Jessica Tata gets 80 years over Texas child-care death

Jessica Tata is seen in Houston's Harris County Criminal Justice Center 13 November 2012 Jessica Tata will be eligible for parole after 30 years in prison

A Texas woman convicted over the death of a toddler in a fire in her home child-care centre has been sentenced to 80 years in prison.

Four children died and three others were injured when a fire broke out after Jessica Tata left them alone to go shopping.

Investigators said the blaze began when a pan of oil she had left cooking ignited while she was out.

The 24-year-old still faces charges for the three other deaths.

Although she did not intend to kill the child, under Texas law a person can be convicted of murder if he or she committed an underlying offence and that action led to the death.

The jury could have sentenced Tata to a range of terms: from five years to life in prison. She is eligible for parole after 30 years.

'Nobody wins'

At the sentencing hearing in a Houston courtroom, the great-grandmother of Elias Castillo, who died aged 16 months, said that while she holds Tata accountable for what happened, she forgives her.

Start Quote

She was being paid to watch these children. She knew better”

End Quote Steve Baldassano Prosecutor

"Nobody wins in this situation," Patty Sparks said afterwards. "My heart goes out to the Tata family and those precious mothers and fathers who lost their babies."

During the trial, Tata's defence lawyers argued that she was a good person who loved children but had made a terrible mistake.

Defence lawyer Mike DeGeurin said he still believes Tata should not have been tried for murder because the deaths were an accident.

"The sentence is not going to fix things," he said. "It's not going to make anybody feel better later on.
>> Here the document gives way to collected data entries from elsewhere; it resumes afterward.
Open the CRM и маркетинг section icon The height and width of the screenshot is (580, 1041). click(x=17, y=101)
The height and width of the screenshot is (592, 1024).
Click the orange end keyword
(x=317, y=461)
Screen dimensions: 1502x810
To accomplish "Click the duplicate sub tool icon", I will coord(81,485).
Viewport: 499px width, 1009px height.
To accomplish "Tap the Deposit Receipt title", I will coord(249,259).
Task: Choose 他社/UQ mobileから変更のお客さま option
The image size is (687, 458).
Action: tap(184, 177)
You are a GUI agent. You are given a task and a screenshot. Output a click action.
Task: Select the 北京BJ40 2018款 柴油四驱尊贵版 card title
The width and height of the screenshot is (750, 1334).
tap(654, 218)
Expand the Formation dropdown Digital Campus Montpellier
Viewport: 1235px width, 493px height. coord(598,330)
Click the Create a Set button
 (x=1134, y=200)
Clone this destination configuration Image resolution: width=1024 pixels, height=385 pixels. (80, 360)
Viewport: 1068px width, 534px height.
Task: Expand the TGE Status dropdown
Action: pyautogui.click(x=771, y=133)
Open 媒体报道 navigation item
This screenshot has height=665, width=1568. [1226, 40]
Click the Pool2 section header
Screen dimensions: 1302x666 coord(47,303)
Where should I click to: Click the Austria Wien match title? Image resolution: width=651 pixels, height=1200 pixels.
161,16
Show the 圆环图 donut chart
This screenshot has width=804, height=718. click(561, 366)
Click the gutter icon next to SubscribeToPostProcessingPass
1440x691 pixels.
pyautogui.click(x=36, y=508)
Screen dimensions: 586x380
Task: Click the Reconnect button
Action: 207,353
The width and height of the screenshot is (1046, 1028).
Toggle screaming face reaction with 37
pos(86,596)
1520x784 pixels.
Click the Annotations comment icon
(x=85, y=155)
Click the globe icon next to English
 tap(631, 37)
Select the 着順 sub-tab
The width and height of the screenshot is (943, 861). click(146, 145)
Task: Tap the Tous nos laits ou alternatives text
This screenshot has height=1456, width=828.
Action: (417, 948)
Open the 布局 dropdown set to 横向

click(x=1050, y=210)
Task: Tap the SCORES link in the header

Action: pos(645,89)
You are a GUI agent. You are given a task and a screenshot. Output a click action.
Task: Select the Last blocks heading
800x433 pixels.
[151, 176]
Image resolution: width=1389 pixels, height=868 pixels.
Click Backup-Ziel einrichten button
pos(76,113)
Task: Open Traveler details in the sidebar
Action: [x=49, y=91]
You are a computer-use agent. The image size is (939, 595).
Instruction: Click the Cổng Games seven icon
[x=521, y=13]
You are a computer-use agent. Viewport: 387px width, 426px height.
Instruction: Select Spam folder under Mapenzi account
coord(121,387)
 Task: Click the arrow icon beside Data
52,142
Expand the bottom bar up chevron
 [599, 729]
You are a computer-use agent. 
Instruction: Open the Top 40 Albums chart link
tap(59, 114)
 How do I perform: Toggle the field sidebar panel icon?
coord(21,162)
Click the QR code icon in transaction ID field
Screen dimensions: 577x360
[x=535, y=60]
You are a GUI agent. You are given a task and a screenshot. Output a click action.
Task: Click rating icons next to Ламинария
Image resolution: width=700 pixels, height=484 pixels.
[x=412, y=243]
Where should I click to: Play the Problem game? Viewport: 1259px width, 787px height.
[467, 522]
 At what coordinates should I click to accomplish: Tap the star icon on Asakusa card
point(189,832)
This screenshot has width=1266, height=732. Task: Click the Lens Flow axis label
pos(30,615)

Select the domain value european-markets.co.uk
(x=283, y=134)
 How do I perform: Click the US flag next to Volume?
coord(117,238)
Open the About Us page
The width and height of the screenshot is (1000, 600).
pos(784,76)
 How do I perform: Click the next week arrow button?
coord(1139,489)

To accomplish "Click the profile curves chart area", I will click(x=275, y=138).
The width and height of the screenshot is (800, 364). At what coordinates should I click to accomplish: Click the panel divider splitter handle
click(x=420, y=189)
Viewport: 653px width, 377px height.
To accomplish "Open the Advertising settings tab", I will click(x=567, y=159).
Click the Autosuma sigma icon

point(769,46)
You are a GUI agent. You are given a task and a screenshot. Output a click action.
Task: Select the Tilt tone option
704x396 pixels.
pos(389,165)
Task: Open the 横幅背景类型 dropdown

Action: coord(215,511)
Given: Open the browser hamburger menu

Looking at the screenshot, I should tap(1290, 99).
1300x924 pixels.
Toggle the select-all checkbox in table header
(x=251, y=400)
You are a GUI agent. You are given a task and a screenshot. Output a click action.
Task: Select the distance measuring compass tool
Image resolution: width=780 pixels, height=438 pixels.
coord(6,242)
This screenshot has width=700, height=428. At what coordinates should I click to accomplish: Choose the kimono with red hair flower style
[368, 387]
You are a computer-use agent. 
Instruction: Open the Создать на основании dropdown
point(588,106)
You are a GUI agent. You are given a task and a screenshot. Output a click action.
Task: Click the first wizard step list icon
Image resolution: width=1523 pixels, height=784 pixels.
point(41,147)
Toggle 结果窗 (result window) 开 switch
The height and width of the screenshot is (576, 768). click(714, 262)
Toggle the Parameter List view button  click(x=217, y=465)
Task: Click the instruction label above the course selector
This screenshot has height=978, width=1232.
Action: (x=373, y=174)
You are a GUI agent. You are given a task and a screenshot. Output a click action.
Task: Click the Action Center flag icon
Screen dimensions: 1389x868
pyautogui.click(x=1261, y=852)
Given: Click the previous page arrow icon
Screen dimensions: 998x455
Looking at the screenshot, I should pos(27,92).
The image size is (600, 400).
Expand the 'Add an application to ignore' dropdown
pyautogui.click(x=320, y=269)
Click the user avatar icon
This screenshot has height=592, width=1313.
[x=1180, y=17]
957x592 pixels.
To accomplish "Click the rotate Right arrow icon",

But the jury has spoken. That's their sentence."

Prosecutors argued that she was an irresponsible day-care owner who had repeatedly left the children in her care.

"She was being paid to watch these children. She knew better," prosecutor Steve Baldassano said. "It's nobody's fault but her own."

Jurors deliberated for seven hours over two days. Tata had no visible reaction after the sentence was announced.